US Army ponders suicide drones for soldiers

The US Army is considering arming soldiers with a shoulder-launched loitering munition, or suicide drone, that can hover for 15 minutes or more beyond line of sight and hit targets as far as 20 kilometers away.

Army Contracting Command posted a request for information on the government website this week seeking industry input into the Lethal Miniature Aerial Missile System, or LMAMS. They’re trying to find a low-cost solution for filling an urgent operational requirement, according to the post.

Though it would be a new capability and a higher-level weapon in the hands of squad-level soldiers, it is not a brand new item in the arsenal.

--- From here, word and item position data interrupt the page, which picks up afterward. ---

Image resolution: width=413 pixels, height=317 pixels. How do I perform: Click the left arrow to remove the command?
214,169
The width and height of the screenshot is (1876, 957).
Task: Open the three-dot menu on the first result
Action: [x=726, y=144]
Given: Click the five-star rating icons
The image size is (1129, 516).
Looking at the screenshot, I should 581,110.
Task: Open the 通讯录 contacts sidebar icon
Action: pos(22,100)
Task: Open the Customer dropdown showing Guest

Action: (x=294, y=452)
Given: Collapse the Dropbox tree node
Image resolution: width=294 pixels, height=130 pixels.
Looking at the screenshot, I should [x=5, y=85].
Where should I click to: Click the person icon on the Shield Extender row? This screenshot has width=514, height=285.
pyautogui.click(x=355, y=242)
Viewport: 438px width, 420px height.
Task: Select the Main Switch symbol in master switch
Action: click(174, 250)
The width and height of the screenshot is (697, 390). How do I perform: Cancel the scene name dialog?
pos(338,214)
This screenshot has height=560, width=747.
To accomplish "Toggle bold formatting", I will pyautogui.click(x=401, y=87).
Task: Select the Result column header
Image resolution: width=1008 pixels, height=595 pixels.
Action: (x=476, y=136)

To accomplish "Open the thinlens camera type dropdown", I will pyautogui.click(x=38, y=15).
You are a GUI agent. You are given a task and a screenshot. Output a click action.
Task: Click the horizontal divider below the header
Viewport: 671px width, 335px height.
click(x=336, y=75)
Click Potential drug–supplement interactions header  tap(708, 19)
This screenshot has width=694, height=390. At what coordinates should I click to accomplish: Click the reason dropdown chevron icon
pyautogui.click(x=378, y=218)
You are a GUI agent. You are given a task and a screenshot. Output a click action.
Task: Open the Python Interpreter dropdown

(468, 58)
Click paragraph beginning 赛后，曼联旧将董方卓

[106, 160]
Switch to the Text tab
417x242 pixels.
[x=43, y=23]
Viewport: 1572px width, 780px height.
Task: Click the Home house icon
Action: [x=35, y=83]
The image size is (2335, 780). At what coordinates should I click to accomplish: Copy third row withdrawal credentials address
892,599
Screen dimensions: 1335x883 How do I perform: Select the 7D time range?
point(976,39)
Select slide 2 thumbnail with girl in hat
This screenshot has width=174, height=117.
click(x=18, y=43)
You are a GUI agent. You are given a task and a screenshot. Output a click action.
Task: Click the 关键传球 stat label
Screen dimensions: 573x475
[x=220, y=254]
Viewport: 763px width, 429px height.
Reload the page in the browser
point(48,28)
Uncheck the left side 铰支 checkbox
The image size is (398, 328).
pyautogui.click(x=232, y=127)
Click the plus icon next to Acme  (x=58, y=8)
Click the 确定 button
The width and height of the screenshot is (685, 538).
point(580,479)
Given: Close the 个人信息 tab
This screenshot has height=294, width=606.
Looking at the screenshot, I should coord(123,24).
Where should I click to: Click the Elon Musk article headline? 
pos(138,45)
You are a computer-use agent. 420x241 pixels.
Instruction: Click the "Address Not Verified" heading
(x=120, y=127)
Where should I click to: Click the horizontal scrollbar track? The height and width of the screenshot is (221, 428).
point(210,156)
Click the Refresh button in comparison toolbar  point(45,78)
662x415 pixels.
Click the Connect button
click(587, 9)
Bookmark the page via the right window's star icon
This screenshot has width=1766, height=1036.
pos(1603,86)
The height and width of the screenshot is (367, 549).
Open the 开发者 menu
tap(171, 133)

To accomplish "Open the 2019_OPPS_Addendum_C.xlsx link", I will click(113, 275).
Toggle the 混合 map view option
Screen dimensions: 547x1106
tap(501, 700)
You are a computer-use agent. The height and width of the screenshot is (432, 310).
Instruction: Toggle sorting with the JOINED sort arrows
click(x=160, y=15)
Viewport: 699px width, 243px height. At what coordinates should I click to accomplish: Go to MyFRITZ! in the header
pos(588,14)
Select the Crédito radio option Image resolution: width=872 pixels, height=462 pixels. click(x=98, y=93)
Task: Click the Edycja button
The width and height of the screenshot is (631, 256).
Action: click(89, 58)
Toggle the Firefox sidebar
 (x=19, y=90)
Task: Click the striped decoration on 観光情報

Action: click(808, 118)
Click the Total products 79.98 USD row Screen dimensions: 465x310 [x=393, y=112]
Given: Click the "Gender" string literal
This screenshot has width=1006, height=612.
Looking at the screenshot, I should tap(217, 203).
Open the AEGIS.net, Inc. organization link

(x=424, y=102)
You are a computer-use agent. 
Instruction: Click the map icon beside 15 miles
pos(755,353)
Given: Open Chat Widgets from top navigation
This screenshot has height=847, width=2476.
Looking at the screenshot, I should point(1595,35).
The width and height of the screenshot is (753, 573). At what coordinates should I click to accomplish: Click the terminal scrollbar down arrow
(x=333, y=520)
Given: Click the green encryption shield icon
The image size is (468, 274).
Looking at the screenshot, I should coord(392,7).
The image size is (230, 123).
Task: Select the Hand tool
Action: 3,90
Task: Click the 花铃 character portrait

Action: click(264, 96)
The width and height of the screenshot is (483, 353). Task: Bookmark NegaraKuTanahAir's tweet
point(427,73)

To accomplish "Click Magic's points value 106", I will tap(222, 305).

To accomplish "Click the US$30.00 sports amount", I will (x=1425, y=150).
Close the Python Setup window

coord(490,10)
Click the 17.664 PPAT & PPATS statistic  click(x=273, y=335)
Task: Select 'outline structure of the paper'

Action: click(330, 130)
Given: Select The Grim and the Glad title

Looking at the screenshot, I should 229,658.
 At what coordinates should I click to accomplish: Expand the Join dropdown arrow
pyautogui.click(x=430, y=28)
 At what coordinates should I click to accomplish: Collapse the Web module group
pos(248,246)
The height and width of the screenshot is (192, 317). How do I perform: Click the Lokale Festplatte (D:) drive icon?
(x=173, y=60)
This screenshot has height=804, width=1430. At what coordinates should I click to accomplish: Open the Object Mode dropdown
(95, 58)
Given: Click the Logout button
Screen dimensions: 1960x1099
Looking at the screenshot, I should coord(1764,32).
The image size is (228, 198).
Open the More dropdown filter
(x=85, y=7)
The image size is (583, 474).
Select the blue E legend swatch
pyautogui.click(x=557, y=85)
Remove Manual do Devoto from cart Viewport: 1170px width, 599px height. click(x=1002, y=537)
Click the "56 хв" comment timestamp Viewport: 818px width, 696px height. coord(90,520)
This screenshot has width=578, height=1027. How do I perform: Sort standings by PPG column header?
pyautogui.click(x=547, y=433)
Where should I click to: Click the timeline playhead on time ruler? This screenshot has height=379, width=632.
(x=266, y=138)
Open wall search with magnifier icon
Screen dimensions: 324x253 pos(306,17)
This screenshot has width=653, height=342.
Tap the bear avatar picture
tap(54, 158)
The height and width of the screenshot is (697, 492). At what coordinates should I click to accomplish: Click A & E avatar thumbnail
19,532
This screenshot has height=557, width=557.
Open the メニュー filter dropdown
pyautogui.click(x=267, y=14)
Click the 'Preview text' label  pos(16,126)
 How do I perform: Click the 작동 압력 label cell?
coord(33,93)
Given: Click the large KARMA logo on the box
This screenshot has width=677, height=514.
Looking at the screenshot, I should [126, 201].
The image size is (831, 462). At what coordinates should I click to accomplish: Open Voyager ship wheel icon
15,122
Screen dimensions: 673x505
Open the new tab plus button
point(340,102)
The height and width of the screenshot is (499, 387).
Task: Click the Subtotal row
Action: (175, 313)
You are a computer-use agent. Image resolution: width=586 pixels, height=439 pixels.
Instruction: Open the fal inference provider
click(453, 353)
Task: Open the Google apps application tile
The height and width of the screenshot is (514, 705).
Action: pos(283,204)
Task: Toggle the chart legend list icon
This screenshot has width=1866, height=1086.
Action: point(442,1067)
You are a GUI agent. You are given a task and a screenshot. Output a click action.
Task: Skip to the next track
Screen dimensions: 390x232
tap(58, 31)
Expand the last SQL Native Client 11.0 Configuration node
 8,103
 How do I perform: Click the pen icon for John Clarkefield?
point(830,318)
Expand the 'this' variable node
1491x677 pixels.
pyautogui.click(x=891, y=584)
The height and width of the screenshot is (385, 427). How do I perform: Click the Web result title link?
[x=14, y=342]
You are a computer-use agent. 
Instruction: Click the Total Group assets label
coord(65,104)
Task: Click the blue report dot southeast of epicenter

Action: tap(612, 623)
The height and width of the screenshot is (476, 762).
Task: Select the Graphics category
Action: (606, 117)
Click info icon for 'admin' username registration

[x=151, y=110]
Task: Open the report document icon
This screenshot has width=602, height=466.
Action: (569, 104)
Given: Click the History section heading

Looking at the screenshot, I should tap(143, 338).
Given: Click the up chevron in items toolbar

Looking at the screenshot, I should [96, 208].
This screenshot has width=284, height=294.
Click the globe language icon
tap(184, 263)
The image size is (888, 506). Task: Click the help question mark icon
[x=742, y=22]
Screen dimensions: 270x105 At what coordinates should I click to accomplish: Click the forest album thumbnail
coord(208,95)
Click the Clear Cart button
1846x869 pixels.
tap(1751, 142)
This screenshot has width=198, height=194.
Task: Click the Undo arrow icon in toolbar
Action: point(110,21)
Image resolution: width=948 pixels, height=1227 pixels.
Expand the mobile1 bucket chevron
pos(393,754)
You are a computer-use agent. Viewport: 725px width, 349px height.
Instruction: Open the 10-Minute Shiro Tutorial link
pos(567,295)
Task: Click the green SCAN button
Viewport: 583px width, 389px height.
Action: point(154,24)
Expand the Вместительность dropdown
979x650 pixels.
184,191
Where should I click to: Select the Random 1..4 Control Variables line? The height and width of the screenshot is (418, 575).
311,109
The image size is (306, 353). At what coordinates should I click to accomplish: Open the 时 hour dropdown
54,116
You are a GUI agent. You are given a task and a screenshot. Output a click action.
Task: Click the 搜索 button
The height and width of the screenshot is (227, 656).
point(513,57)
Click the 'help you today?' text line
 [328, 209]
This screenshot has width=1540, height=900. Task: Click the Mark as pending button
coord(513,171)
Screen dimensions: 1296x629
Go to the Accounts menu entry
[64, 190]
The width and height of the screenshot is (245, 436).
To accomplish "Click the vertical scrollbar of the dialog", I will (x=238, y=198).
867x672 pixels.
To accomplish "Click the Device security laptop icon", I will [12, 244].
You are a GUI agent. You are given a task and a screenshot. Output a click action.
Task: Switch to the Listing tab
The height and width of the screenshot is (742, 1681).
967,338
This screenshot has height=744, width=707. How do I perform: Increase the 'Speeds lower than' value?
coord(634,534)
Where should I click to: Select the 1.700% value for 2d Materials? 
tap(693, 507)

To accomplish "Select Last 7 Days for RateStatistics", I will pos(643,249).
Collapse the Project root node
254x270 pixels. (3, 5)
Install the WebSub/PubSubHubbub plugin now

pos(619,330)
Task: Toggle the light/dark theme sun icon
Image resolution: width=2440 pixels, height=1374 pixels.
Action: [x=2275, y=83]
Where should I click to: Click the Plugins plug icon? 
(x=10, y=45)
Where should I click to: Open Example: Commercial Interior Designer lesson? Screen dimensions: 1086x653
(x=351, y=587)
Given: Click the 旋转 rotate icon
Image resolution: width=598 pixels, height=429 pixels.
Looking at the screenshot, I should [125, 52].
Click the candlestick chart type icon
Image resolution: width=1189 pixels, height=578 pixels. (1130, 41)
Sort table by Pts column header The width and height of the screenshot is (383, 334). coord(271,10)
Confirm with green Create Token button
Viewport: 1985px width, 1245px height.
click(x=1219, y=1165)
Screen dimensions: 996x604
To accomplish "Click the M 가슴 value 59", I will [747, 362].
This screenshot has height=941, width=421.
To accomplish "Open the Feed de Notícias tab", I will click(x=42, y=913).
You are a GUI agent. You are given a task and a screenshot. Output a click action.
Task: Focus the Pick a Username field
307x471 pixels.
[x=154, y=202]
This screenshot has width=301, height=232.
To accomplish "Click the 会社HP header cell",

Soldiers have used versions of loitering munitions at training exercises in Germany and they’ve also been deployed operationally in Iraq and Syria.

A squad of Marines could dispatch this system to take out enemy troops or armored vehicles. The eventual LMAMS must include an “all-up-round missile,” basically a missile that’s ready to go out of the box with the warhead, data link, guidance, sensor and launcher in one set.

The only other piece of gear would be the fire control unit that the soldier would use to both guide the missile and view it as they select and destroy a target using full motion video feedback.

The Army wants its soldiers to be able to select predetermined targets but also identify targets while scanning the area, have the drone loiter when needed and abort missions and redirect the device.